Gli Stati membri devono provvedere al recepimento della direttiva entro l’11 gennaio 2015. Tra gli obblighi degli Stati Membri vi è anche quello di comunicare alla Commissione le autorità nazionali giudiziarie o equivalenti che sono competenti a emettere e a riconoscere un ordine di protezione europeo, in modo che la Commissione possa mettere a disposizione di tutti gli Stati membri l’elenco completo di queste autorità (Art. 3). Infatti, uno degli adempimenti preliminari al riconoscimento dell’ordine è la verifica che esso sia stato emesso da un’autorità competente, se del caso avvalendosi anche dell’ausilio di Eurojust (Art. 8, par. 2).

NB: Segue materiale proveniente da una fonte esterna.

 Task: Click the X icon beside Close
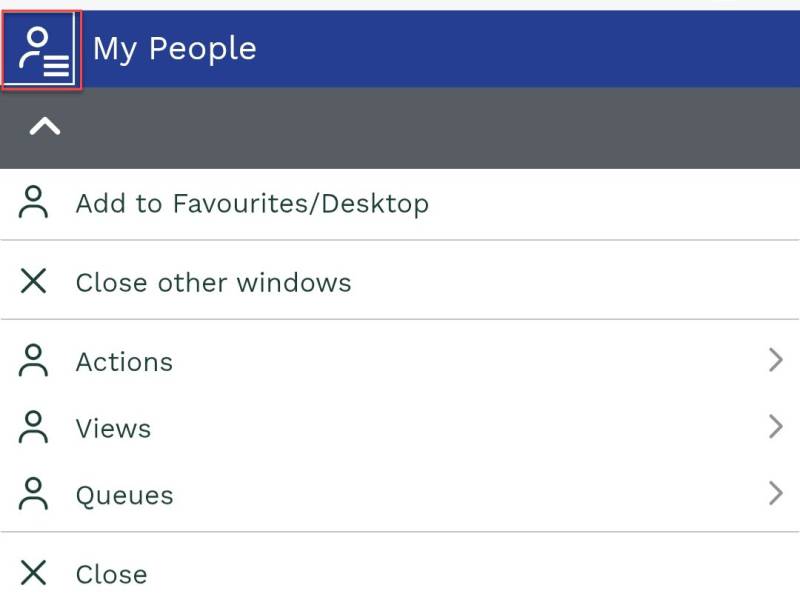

Invece, se l’autorità che riceve l’ordine non è competente ad eseguirlo, essa deve trasmettere d’ufficio l’ordine all’autorità competente, informando senza indugio di questa operazione l’autorità competente dello Stato membro di emissione, con qualsiasi mezzo che lasci una traccia scritta (Art. 8, par. 3).        

 


[1] In G.U.U.E. L 338 del 21/12/2011 p. 2 ss. La base giuridica della direttiva è l’art. 82, paragrafo 1, lettere a) e d), in base al quale «[l]a cooperazione giudiziaria in materia penale nell'Unione è fondata sul principio di riconoscimento reciproco delle sentenze e delle decisioni giudiziarie e include il ravvicinamento delle disposizioni legislative e regolamentari degli Stati membri nei settori di cui al paragrafo 2 e all'articolo 83. Il Parlamento europeo e il Consiglio, deliberando secondo la procedura legislativa ordinaria, adottano le misure intese a: a)  definire norme e procedure per assicurare il riconoscimento in tutta l'Unione di qualsiasi tipo di sentenza e di decisione giudiziaria; (..) d)  facilitare la cooperazione tra le autorità giudiziarie o autorità omologhe degli Stati membri in relazione all'azione penale e all'esecuzione delle decisioni».